Non-Hodgkin’s lymphoma (NHL) is the most frequent lymphoma in adults with about 70,000 new cases per year in the USA [1]. Clinical trials have reported that pulmonary complications are frequently observed in NHL patients receiving chemotherapy [2-4]; for instance, about 40% of elderly patients treated with R-CHOP regimen experience pulmonary complications which can be severe in 10% of patients [2]. In lymphoma patients receiving autologous bone marrow transplant, respiratory complications were found to be a major source of morbidity and mortality (33 and 65% mortality rates for infectious and non-infectious complications respectively) [5]. However, similar information in patients outside of the bone marrow transplant setting is lacking, as respiratory complications described in clinical trials were only reported as adverse events and were not specifically investigated. Yet, in NHL patients, acute respiratory failure is a leading cause for ICU admission [6], which is associated with decreased survival [7]. Respiratory complications may result from infections developing after chemotherapy, including bacterial, viral, fungal, and Pneumocystis jirovecii pneumonias. However, various other complications may affect the lungs: rituximab-induced interstitial pneumonitis [8-21], CHOP-associated cardiotoxicity with pulmonary edema [22], or lung involvement by NHL [23].

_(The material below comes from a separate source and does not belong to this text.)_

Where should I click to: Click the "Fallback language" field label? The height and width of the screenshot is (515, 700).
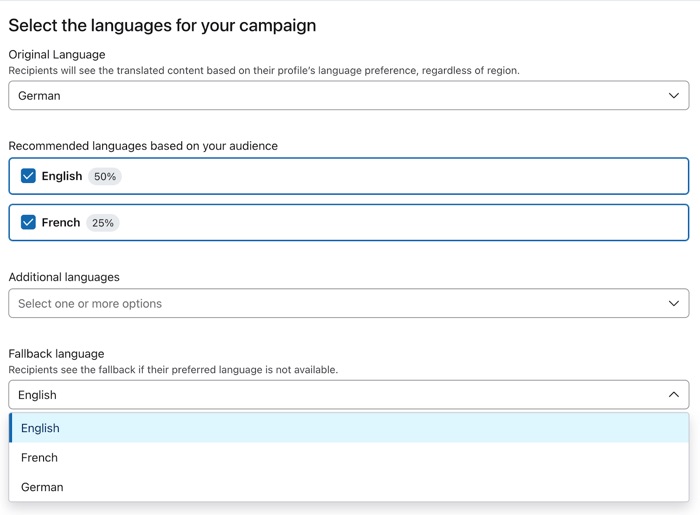(56, 353)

Overall, NHL patients receiving chemotherapy are exposed to a variety of respiratory complications. Fragmentary studies restricted to specific etiologies have been published, and some reported unexpectedly high incidence of Pneumocystis jirovecii pneumonias (13% in the study by Kolstad [24]) or interstitial pneumonitis (8% in the study by Liu [14]). However, comprehensive data on respiratory complications following R-CHOP administration, including their impact on outcome, are lacking. The objective of this retrospective study was to describe the timing, etiologies, and effect on survival of respiratory complications in NHL patient treated with rituximab-containing chemotherapy.

Methods

This study was approved by the Pennsylvania State University Institutional Review Board (IRB number 5590), and informed consent was waived due to the retrospective design of the data collection. Patients > 18 years old who received rituximab-containing chemotherapy for NHL between 2009 and 2016 were screened and included in the study if they had complete clinical information and pre- and post-chemotherapy chest CT scans available.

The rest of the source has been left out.